━━━ Document text ━━━

September and October are the two busiest months for fall migration. Millions of birds that nested in the north are moving southward for the winter. Little by little, this mass movement of wings visits our yards, parks, wildlife refuges and West Sound birding hotspots. The fall bird population is not only at peak numbers but this is the time to expect some surprises.
Juvenile birds are responsible for the population’s high numbers. The abundant supply of natural foods influences the movement of the migrating birds. So does the weather.
Birds use the prevailing winds and pressure systems, both highs and lows, when they travel. This is why popular birding areas enter the picture. Birdwatchers are familiar with these places. Many are visited regularly in hopes of seeing a bird out of the ordinary.
Sometimes a storm will throw the juvenile birds off course. Then they become separated from adults and might take a migration route different from the one their parents follow. When this happens, surprises occur — like sandhill cranes being seen off the beaches of Kingston or Indianola.
The northern portion of the Kitsap Peninsula produces the bulk of West Sound’s unexpected bird sightings. Migrating birds from the north must cross the Strait of Juan de Fuca and Admiralty Inlet. They are influenced by the autumn winds.
Prevailing winds from the south can stall migrants from the north. Then they gather in “jumping off” places like the San Juan Islands and the tip of Vancouver Island. When the intensity of those winds diminishes, the waiting birds head for the Olympic and Kitsap peninsulas. Areas along the water often produce exciting birding.
Point No Point, near Hansville, is a popular hotspot. It provides good public access to the beach and marsh. Numerous rare or uncommon birds have been seen here. Unusual sightings are not only hoped for, they are expected during the fall.
A mountain bluebird sitting on a piece of driftwood on the shore is one example of an unexpected surprise in this spot. More than one of these sightings have not only landed on the birding hotlines throughout the state, but they sometimes make the news.

━━━

**Exercise 1**
Revise the rows starting at the first one and ending at the line containing "Click the Distribution", replacing "Image resolution" with "Screenshot size" and keeping everything else the same.
The passage on fall migration and the rows that follow it come from separate sources.

━━━ Records ━━━

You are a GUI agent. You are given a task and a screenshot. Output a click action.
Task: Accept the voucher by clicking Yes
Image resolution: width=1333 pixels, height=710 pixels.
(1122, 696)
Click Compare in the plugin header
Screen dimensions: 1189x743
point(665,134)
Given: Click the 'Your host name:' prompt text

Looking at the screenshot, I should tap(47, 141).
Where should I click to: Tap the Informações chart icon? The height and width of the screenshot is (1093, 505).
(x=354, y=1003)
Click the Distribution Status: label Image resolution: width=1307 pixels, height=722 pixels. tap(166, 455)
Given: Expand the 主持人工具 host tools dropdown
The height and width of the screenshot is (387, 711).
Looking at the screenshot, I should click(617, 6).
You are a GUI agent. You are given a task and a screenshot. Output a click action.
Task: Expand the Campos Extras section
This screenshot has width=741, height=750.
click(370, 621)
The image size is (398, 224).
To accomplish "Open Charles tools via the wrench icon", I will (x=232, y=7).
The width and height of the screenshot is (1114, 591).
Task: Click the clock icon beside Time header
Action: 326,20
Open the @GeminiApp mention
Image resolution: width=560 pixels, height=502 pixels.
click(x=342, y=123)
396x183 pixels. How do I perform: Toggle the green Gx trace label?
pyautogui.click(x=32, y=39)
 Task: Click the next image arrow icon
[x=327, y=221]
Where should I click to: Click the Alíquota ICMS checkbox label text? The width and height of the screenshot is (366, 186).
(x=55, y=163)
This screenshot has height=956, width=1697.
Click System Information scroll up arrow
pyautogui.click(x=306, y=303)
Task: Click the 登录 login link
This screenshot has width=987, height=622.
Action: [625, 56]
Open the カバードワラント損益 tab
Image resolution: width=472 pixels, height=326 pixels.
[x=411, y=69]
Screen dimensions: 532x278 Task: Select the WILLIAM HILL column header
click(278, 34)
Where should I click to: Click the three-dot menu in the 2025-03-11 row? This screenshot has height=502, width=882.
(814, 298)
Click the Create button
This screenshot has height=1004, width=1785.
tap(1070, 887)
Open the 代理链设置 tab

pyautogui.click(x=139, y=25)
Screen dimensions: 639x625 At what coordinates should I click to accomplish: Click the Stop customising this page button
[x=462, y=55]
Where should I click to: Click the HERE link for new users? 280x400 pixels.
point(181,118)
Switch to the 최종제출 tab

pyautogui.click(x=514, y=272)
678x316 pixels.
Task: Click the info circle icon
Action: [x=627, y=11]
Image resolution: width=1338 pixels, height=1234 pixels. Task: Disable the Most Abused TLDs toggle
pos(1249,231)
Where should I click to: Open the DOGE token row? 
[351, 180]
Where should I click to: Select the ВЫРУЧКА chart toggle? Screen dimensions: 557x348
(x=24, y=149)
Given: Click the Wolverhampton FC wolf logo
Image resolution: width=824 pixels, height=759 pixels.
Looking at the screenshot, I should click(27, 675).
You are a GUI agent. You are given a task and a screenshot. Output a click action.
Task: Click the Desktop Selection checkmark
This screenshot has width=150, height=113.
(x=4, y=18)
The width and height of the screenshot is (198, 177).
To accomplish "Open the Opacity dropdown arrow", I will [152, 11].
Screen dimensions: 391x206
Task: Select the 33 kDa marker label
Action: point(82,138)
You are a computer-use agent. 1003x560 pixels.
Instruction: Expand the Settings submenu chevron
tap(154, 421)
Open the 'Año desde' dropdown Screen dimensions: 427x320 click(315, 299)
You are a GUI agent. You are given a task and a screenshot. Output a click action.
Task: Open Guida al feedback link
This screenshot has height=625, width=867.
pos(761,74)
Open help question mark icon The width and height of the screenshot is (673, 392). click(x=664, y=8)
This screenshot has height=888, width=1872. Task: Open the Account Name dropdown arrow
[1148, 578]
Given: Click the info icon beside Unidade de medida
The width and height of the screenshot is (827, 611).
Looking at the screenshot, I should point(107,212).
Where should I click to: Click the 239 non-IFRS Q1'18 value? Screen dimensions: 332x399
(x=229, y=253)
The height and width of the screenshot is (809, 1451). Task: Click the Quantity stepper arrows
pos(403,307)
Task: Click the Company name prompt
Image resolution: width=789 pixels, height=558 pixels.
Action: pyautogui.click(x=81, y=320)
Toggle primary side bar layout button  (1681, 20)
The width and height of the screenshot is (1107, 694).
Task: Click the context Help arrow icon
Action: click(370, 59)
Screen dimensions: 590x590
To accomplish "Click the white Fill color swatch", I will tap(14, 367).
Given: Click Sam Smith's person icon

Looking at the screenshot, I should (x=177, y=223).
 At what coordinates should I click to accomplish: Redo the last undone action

━━━

**Exercise 2**
Pick up the passage on fall bird migration in West Sound and continue it from its last sentence.

**Task answer 1**
You are a GUI agent. You are given a task and a screenshot. Output a click action.
Task: Accept the voucher by clicking Yes
Screenshot size: width=1333 pixels, height=710 pixels.
(1122, 696)
Click Compare in the plugin header
Screen dimensions: 1189x743
point(665,134)
Given: Click the 'Your host name:' prompt text

Looking at the screenshot, I should tap(47, 141).
Where should I click to: Tap the Informações chart icon? The height and width of the screenshot is (1093, 505).
(x=354, y=1003)
Click the Distribution Status: label Screenshot size: width=1307 pixels, height=722 pixels. tap(166, 455)

**Task answer 2**
A magnificent frigatebird, a species seen in Mexico and other warm ocean waters, found its way to the Point. Birders flocked to see this bird that first showed up in Tacoma. It had become disoriented and turned northward. Eventually, it flew in the correct direction and headed south, where it belonged. The theory advanced suggested the magnificent frigatebird probably landed on a ship during a storm and took the wrong migration route.
The black-and-white plover, a species found in Europe and Asia, also created excitement at the Point. Its stopover was long enough for many birdwatchers to add it to their North American lifelist.
The large numbers of migrating birds also create activity and excitement in West Sound yards. Some species are only seen during migration but others wintering in the region begin arriving at this time of the year. That makes this the time to put out feeders, both new ones and those that may have been stored away during the summer.
Birds moving throughout this area won’t forget these food sources. Many will stay to winter here. Others will visit long enough to rest and refuel before continuing their southern journey. Some of these can be surprises. Warblers, flycatchers and other summer birds pass through our yards, giving us one last look at them until next spring.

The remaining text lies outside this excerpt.